In this prospective, randomized, double-blind trial, iodixanol, an iso-osmolar agent, and iomeprol, a low-osmolar agent, were randomly administered to 324 patients undergoing PCI.
The agents were administered following appropriate IV hydration with saline solution. The proportion of patients who developed contrast-induced nephropathy (CIN) was similar in the iodixanol and iomeprol groups (22.2% and 27.7%, respectively).
The researchers defined CIN as a change of 0.5 mg/dL or greater in serum creatinine or a 25% or greater change in serum creatinine. The maximal rise in serum creatinine after PCI was 0.19 mg/dL for iodixanol and 0.21 mg/dL for iomeprol.
Severe CIN occurred more frequently in the iodixanol group than than the iomeprol group (6.2% vs. 3.7%), but the difference was not statistically significant. The need for dialysis was low in both groups (1.9% vs. 0.6 %, respectively). The average number of days in the hospital were similar (6.3 vs. 6.5).

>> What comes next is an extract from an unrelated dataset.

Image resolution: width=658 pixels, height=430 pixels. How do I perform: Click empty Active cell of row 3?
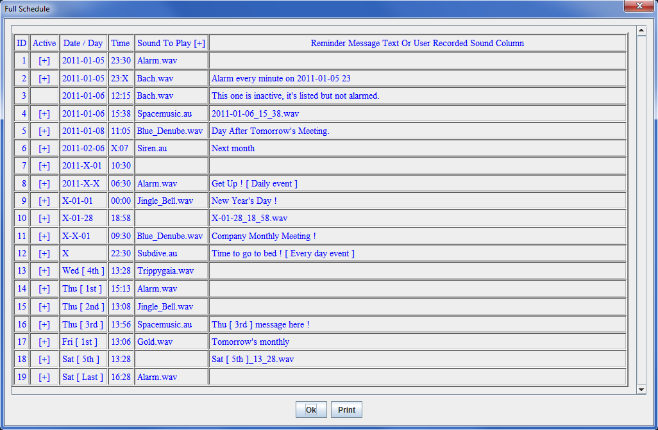click(44, 96)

However, a subgroup analysis revealed that patients with mildly impaired renal function had significantly lower impairment of renal function when they received iodixanol.

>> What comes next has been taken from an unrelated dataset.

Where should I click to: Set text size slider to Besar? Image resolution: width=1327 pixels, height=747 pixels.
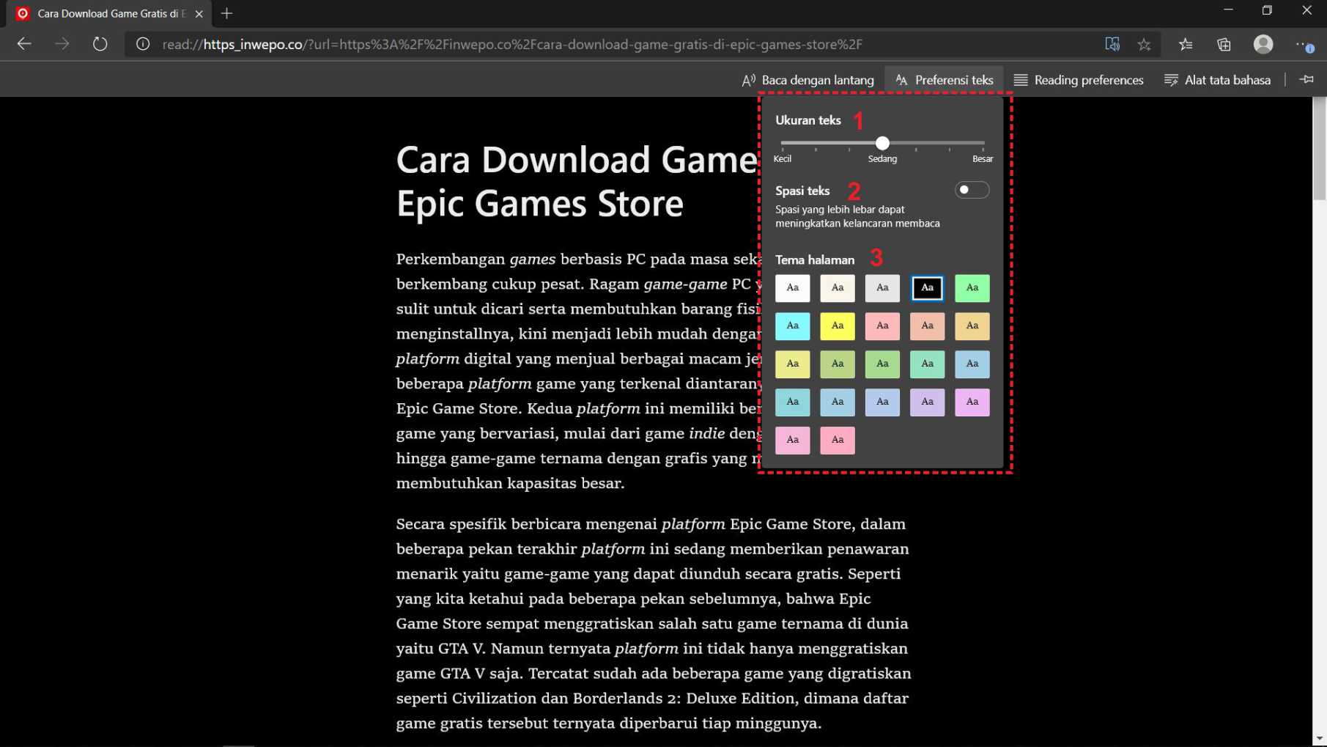coord(983,143)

The findings come from the CONTRAST (Contrast media and Nephrotoxicity following coronary Revascularization by Angioplasty) trial. The study population included subjects at least 18 years old with impaired renal function undergoing PCI for symptomatic coronary artery disease (CAD).
To be in the study, each patient had to have an estimated glomerular filtration rate of 60 mL/min per 1.73 m2 or less or a serum creatinine level of 1.5 mg/dL or higher. The cohort represents patients at increased risk for CIN, which is associated with adverse outcomes, researchers say.
CONTRAST is the first randomized trial to look exclusively at high-risk patients exposed to high amounts of contrast medium during PCI. According to lead author and study presenter Rainer Wessely, MD, PhD, of the Deutsches Herzzentrum at Technische Universitaet, Munich, Germany, patients with chronic renal insufficiency have a high need of coronary procedures, which involve the use of contrast media.
Some previous studies have shown that iodixanol reduces the risk of kidney damage when moderate doses are used during diagnostic angiography whereas other studies have shown no difference between CIN rates in low-risk patients for iso-osmolar and low osmolar contrast agents.
At 90 days, patients who received iodixanol had a 3.7% rate of MI compared with 4.3% for iomeprol; their death rates were 1.2% and 1.8%, respectively. A subgroup analysis of diabetic patients revealed no significant between the two groups.